START Materials provided
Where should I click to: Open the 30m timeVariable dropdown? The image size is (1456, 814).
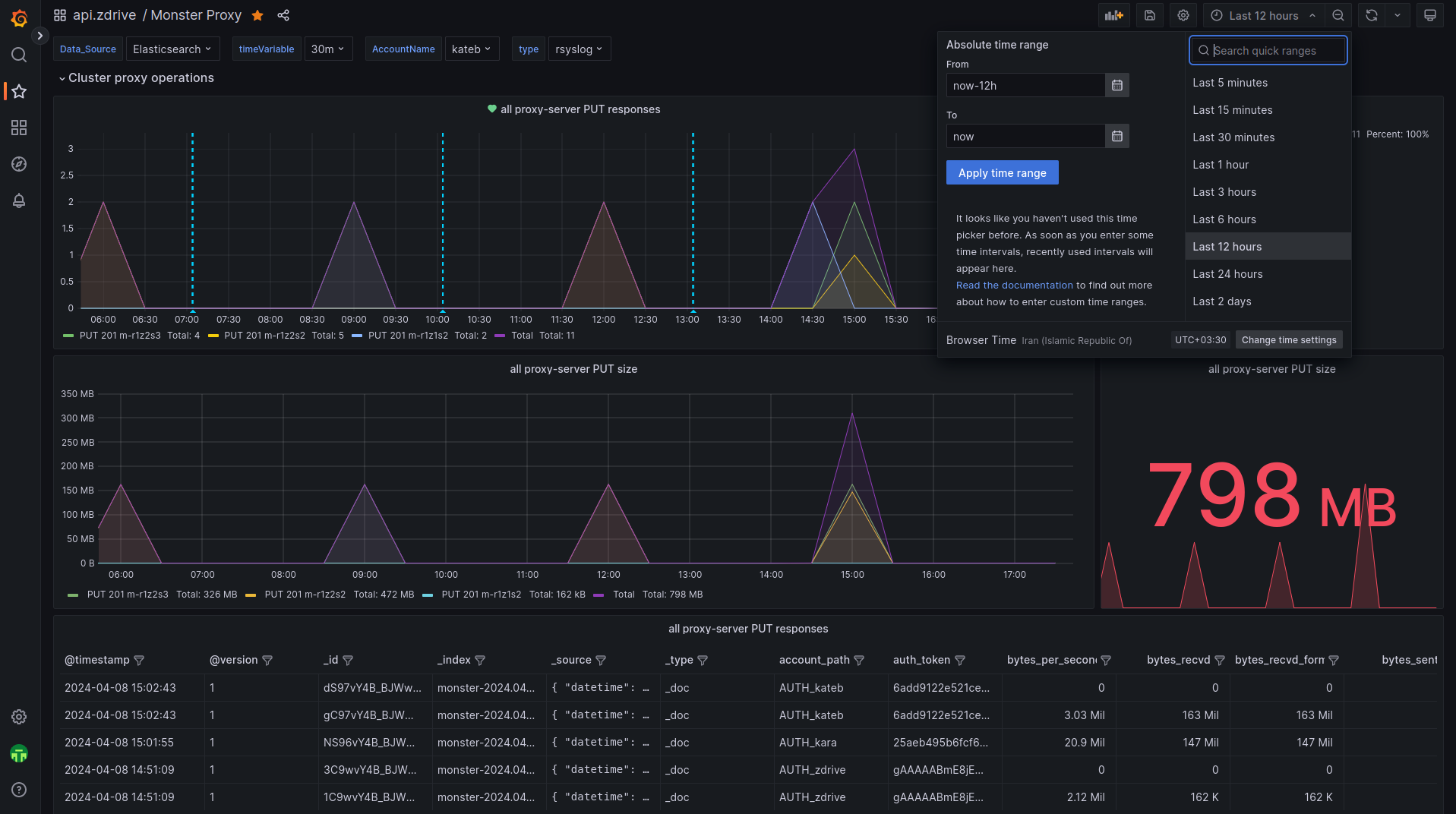pyautogui.click(x=327, y=49)
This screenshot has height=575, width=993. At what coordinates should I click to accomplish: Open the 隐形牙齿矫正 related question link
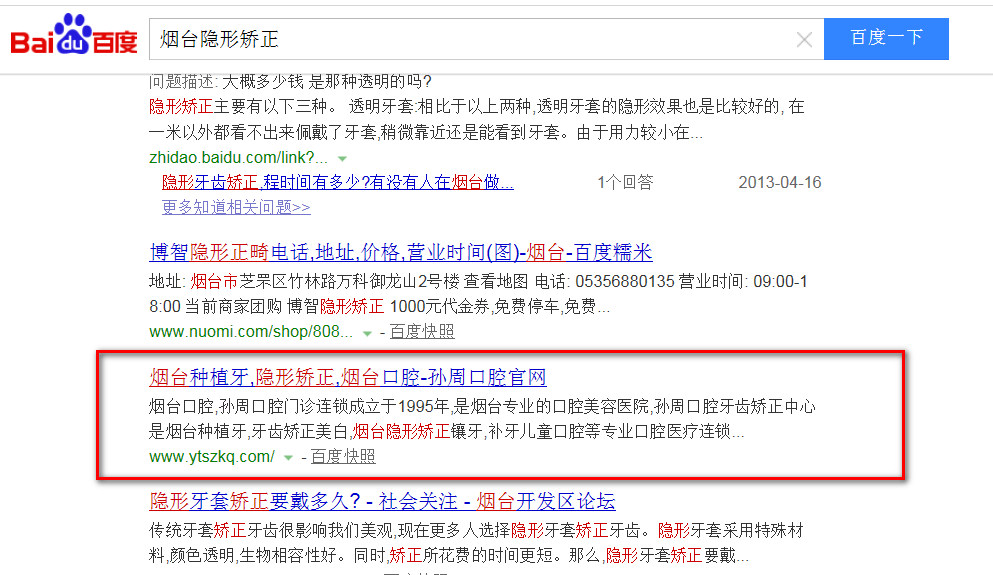(x=338, y=182)
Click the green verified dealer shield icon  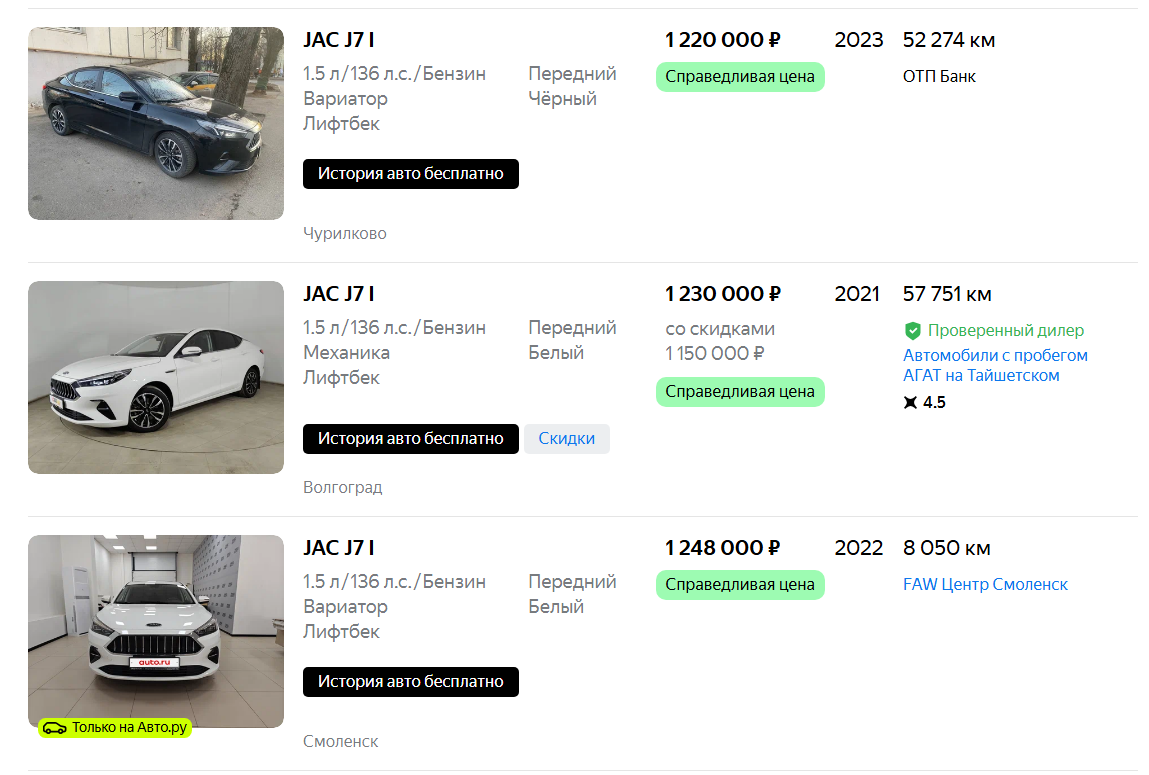click(x=912, y=330)
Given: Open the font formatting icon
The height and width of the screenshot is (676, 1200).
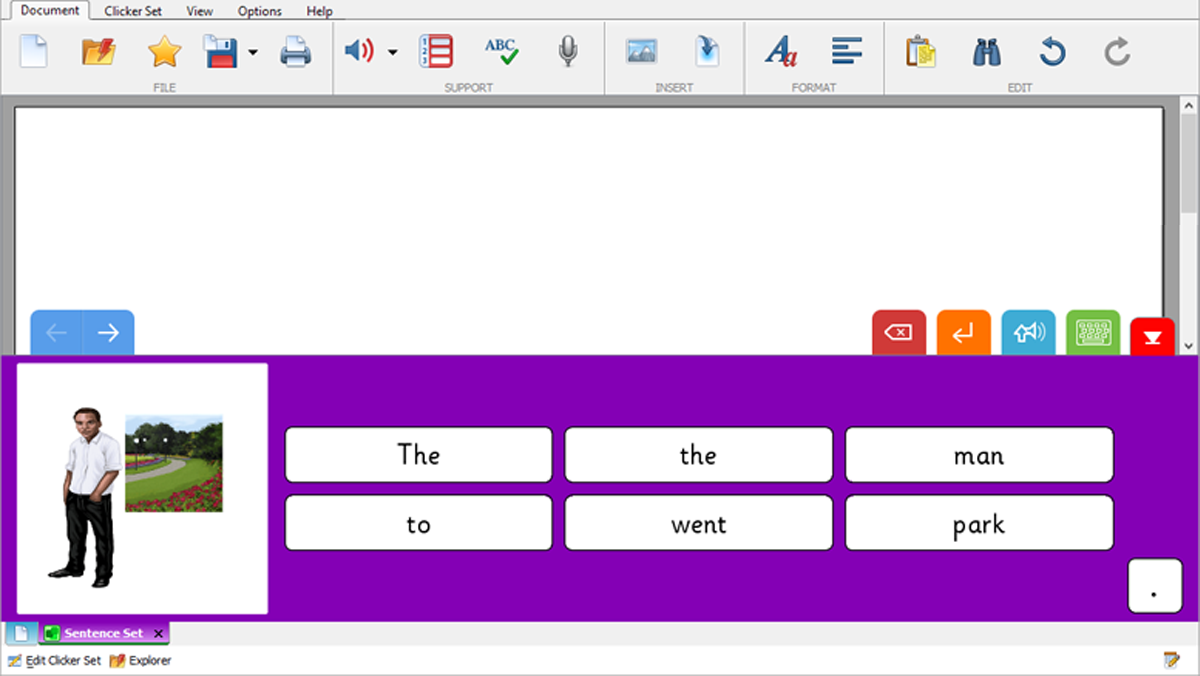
END Materials provided
## Your objective
Produce an exact copy of only those lines that run from the line with "Given: Open the font formatting icon" to the final line of the records, including both; exclude images.

## Output for this exercise
Given: Open the font formatting icon
The height and width of the screenshot is (676, 1200).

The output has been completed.